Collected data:
+ + +

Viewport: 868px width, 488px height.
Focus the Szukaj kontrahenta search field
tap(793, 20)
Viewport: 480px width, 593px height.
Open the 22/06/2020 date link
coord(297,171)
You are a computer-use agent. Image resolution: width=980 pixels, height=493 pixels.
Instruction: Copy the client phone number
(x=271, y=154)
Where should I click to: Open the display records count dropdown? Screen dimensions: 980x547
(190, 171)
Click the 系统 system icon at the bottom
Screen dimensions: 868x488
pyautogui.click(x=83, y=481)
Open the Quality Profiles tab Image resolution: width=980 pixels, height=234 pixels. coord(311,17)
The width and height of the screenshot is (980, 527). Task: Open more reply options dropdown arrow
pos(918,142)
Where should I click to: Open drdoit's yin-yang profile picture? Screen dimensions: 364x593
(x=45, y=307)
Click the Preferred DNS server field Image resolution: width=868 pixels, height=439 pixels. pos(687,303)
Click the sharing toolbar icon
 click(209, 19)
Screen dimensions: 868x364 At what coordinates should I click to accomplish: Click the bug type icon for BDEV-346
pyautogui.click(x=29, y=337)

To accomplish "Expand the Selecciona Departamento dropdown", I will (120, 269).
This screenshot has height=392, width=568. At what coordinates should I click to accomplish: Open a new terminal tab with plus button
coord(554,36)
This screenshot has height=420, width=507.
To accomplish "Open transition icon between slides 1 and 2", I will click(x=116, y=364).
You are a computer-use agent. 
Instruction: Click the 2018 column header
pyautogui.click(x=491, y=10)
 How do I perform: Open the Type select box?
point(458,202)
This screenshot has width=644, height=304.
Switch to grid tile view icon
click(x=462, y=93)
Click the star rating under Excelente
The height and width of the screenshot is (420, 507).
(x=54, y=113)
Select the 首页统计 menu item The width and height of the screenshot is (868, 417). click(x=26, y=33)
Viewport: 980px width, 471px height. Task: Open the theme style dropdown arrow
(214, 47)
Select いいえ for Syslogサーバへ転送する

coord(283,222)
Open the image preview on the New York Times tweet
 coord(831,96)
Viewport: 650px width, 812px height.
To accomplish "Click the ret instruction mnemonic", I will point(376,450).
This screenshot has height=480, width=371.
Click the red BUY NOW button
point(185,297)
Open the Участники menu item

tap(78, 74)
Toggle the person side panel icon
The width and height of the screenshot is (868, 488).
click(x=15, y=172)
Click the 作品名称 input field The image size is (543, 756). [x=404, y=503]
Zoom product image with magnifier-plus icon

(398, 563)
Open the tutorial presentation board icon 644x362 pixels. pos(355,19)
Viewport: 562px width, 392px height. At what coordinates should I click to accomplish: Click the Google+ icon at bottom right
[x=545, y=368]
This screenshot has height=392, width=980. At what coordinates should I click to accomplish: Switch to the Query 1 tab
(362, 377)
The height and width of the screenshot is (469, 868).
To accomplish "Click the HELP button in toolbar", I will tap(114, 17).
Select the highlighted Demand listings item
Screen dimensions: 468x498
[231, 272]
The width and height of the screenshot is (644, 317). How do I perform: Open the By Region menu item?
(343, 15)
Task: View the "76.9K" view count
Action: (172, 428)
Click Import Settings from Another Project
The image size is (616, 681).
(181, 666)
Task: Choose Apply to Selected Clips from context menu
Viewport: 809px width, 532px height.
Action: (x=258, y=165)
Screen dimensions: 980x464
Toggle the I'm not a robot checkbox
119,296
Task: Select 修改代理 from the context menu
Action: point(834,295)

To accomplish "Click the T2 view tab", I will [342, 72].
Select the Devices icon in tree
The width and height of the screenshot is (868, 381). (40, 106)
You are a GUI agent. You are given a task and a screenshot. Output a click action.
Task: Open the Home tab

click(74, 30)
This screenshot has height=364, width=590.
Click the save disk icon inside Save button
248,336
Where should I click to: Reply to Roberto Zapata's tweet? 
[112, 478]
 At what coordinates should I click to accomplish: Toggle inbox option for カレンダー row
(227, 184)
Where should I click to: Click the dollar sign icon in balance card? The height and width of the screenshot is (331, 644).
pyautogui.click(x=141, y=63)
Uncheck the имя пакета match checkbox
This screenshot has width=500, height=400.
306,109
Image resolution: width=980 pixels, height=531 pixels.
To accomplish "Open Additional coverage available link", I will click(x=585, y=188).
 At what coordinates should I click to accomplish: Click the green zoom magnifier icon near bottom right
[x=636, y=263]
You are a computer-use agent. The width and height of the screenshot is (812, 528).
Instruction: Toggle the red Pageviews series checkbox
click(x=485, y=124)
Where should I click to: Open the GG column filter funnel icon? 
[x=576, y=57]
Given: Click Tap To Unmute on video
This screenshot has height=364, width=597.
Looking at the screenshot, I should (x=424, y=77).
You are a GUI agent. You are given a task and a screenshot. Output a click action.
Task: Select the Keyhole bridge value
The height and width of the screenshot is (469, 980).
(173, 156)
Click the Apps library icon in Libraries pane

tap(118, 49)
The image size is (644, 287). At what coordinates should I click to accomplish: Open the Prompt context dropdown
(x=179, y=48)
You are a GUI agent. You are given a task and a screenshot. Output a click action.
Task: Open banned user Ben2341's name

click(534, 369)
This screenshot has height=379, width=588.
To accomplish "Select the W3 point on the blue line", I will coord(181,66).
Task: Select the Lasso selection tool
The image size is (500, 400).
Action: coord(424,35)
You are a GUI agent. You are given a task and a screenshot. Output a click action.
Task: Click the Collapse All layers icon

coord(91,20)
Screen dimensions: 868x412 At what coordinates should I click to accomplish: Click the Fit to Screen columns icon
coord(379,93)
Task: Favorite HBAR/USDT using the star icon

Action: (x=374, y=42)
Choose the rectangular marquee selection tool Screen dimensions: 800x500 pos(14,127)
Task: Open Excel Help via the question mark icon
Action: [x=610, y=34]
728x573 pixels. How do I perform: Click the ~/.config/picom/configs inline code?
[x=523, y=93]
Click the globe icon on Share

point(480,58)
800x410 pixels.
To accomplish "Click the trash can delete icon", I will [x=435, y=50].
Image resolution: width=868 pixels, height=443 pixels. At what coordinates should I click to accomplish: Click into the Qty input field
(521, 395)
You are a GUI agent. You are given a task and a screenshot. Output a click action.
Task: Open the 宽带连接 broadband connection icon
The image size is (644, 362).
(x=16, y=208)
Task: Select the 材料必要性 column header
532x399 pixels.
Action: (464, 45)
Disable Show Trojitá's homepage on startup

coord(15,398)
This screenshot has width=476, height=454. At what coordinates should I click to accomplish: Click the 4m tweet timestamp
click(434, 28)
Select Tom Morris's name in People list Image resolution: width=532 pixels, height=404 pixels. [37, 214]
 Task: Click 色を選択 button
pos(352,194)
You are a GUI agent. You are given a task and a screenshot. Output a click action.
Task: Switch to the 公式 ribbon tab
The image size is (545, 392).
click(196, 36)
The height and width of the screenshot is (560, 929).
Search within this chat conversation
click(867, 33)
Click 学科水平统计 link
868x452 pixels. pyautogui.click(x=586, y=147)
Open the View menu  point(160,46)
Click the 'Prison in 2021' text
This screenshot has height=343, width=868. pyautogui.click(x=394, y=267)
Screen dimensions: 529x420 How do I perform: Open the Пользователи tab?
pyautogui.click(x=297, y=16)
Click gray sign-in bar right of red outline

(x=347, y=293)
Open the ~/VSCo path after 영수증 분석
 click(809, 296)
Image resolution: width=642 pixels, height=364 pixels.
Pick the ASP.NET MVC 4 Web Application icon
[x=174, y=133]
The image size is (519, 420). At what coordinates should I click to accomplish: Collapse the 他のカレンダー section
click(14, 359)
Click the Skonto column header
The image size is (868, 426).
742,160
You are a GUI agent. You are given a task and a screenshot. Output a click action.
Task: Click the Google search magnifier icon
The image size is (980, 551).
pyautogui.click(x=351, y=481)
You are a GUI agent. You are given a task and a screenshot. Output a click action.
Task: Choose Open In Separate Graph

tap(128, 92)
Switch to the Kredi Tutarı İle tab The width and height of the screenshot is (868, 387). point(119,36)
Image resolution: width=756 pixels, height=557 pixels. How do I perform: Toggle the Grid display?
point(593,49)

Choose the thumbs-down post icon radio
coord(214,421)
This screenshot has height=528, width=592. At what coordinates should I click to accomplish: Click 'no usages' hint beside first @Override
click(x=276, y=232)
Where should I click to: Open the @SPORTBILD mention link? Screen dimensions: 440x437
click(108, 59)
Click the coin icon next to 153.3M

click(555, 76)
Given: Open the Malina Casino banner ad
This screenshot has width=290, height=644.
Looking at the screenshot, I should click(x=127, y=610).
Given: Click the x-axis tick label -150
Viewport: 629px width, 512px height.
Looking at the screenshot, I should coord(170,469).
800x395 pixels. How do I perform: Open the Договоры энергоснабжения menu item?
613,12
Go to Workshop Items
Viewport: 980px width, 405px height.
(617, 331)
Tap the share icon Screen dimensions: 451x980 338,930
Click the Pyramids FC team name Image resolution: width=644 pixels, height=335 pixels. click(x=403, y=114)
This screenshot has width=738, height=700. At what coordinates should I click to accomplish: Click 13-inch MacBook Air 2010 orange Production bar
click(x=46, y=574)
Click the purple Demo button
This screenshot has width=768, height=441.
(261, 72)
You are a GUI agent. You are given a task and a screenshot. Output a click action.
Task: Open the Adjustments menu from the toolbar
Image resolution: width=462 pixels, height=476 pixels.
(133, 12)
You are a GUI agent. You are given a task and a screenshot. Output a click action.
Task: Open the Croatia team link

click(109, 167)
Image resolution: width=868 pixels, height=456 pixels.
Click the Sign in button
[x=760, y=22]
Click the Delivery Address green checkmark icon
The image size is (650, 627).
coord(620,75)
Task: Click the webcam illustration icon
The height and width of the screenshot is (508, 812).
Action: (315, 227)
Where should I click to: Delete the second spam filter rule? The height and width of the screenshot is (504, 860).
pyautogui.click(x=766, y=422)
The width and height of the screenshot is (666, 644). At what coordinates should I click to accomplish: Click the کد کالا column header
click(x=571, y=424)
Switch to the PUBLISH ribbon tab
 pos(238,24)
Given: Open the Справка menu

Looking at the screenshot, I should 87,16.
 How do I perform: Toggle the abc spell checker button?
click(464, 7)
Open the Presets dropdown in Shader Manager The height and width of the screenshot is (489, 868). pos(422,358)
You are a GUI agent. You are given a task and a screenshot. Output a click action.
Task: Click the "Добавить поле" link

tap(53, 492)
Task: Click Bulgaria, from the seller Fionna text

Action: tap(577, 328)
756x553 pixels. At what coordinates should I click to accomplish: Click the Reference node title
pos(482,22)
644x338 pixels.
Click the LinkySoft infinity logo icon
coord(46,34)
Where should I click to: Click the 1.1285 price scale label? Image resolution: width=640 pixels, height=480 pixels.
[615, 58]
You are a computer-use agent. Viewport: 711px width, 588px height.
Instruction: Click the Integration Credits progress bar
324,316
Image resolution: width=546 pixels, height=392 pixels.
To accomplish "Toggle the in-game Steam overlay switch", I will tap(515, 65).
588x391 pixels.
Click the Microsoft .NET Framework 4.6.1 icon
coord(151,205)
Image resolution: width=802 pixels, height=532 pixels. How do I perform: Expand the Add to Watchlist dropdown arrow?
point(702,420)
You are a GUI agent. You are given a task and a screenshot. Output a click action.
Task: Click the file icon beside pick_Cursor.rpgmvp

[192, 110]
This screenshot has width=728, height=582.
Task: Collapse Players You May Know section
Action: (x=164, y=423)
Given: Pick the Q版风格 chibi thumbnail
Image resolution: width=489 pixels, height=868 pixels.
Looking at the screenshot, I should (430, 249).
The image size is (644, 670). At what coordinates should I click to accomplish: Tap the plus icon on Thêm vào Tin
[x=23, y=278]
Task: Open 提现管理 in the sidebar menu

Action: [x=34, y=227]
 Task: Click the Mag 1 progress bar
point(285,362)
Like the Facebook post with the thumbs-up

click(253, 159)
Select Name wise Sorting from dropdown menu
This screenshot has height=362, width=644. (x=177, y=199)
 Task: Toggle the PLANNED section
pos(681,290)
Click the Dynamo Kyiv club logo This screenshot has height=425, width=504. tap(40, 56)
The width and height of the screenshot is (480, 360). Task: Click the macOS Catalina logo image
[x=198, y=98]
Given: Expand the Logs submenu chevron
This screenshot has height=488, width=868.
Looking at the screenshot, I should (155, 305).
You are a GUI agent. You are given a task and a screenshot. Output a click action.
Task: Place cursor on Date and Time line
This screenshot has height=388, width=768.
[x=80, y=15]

+ + +

--- What the task asks ---
Search the records for the string "computer" and report each line that has it.

--- Problem solution ---
You are a computer-use agent. Image resolution: width=980 pixels, height=493 pixels.
You are a computer-use agent. 
You are a computer-use agent. The width and height of the screenshot is (812, 528).
You are a computer-use agent. Viewport: 711px width, 588px height.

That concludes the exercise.